Many people are familiar with the four “C’s” used to help determine the quality of a diamond: Clarity, Carat, Color and Cut. The problem is, the traditional 4C standard does not really differentiate a superior diamond from an inferior one.




Many people are familiar with the four “C’s” used to help determine the quality of a diamond: Clarity, Carat, Color and Cut. The problem is, the traditional 4C standard does not really differentiate a superior diamond from an inferior one.

What really makes a diamond eye catching is the way it plays with light-its “light performance”-which can be much harder to quantify. With this problem in mind, GemEx Systems Inc. (Mequon, WI) created what it calls its BrillianceScop analyzer, an imaging spectrophotometer that measures the ability of a diamond to refract and focus light.

In operation, the system measures each gem in a controlled lighting environment from a number of different lighting angles. Using complex optic technology, the device measures three types of light as they pass through the diamond’s upper portion, or “crown”: white light, colored light and scintillation (commonly known as the “sparkle”). Superior performance in any one of these light categories results in a high quality diamond.

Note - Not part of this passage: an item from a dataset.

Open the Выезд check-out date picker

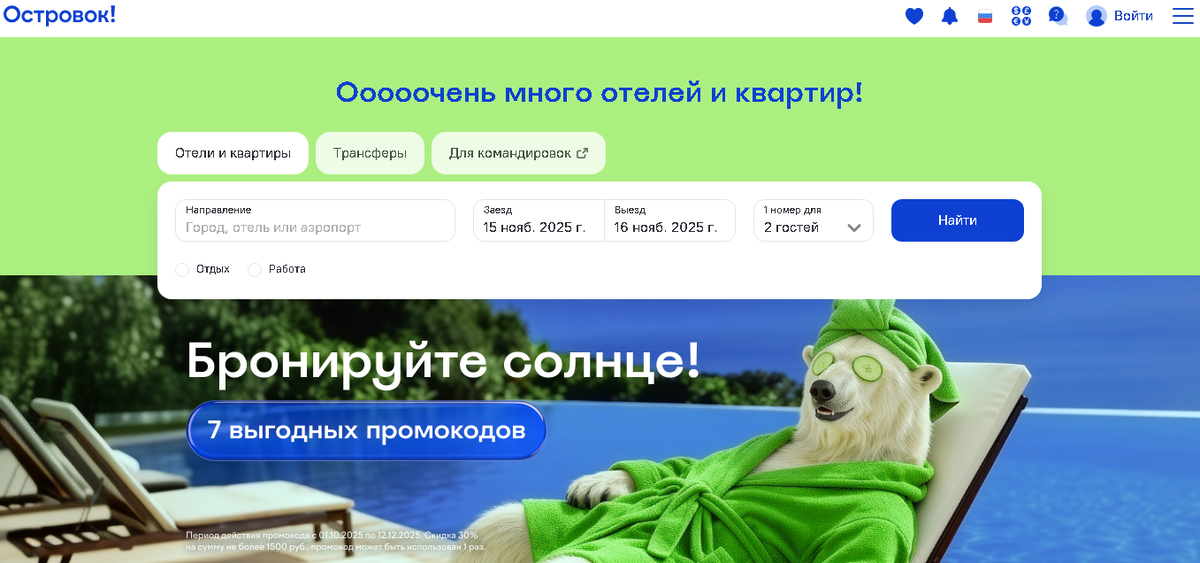[670, 220]
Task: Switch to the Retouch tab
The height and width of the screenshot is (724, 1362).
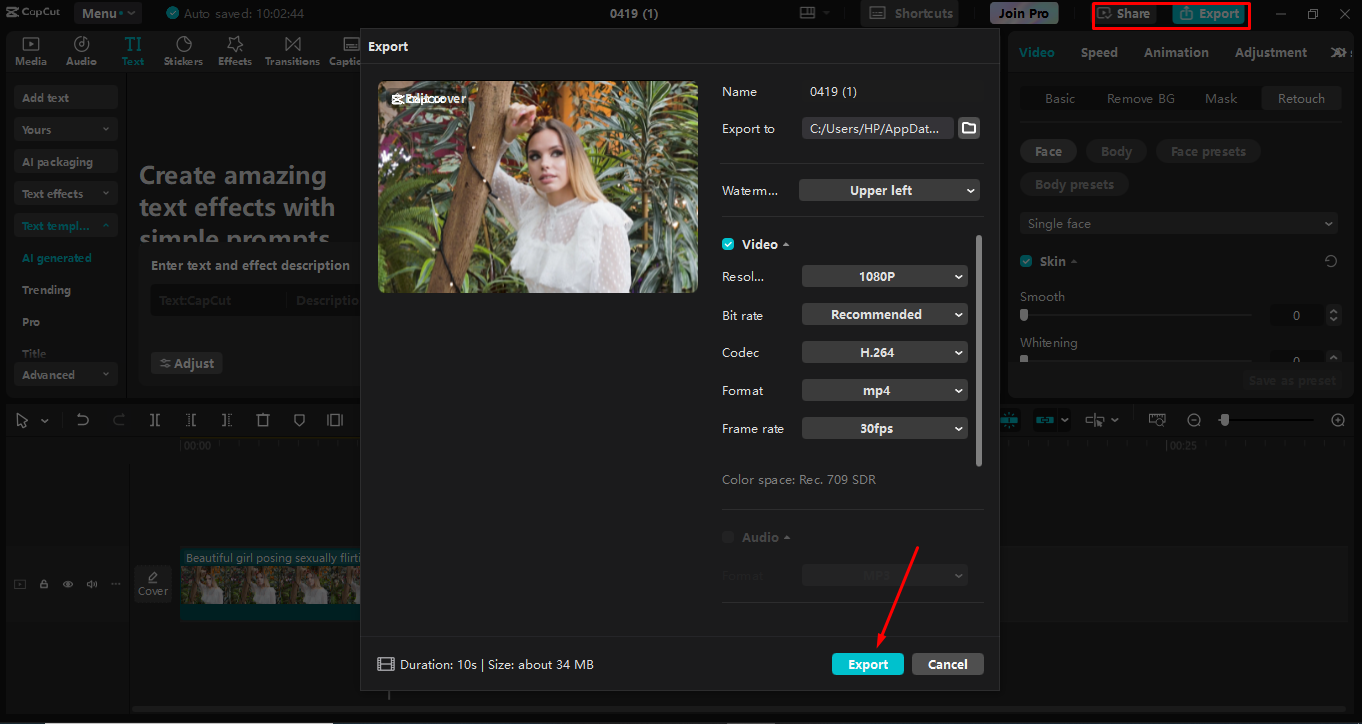Action: tap(1301, 98)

To examine a particular stone, an operator first positions it inside a 3-inch integrated sphere. After taking an initial set of measurements, a stepper motor then moves a 2.5-inch ring light through five preset stations, so that the system can measure the diamond’s performance from five different light angles.

Not surprisingly, system accuracy depends heavily on the precise movement of the ring light. The smallest inconsistency will affect the light angle and, as a result, the final analysis of the diamond. Repeatability is absolutely essential.

To ensure the necessary precision, GemEx co-founder Kurt Schoeckert first designed his own in-house system using a U-shaped piece of sheet metal, a 3/16-inch-diameter drive screw and a power nut with bearings on the end.

Unfortunately, this system failed to provide the accuracy GemEx needed, so Schoeckert implemented a ScrewRail-model lead screw assembly from motion control equipment manufacturer Kerk Motion Products Inc. (Hollis, NH). This approach has since made it possible for the BrillianceScop to achieve repeatability of ±5 percent-more than sufficient to ensure the validity of the test results.

Each ScrewRail consists of a drive screw with a concentric rail, a combination nut and bushing, and a robust support component. The system provides wear-compensating performance, with low-drag torque and high axial stiffness. A proprietary Kerkote TFE coating, used on the system’s lead screw and nut, provides efficient self-lubrication.

The result has been a motion system that is compact and reliable to the point where operators don’t even bother checking it anymore in the event a BrillianceScope develops any kind of performance problems.

“The motion of the rail is about as smooth and precise as it can possibly be. We’re confident that the rail system is the most efficient part of the machine,” Schoeckert says.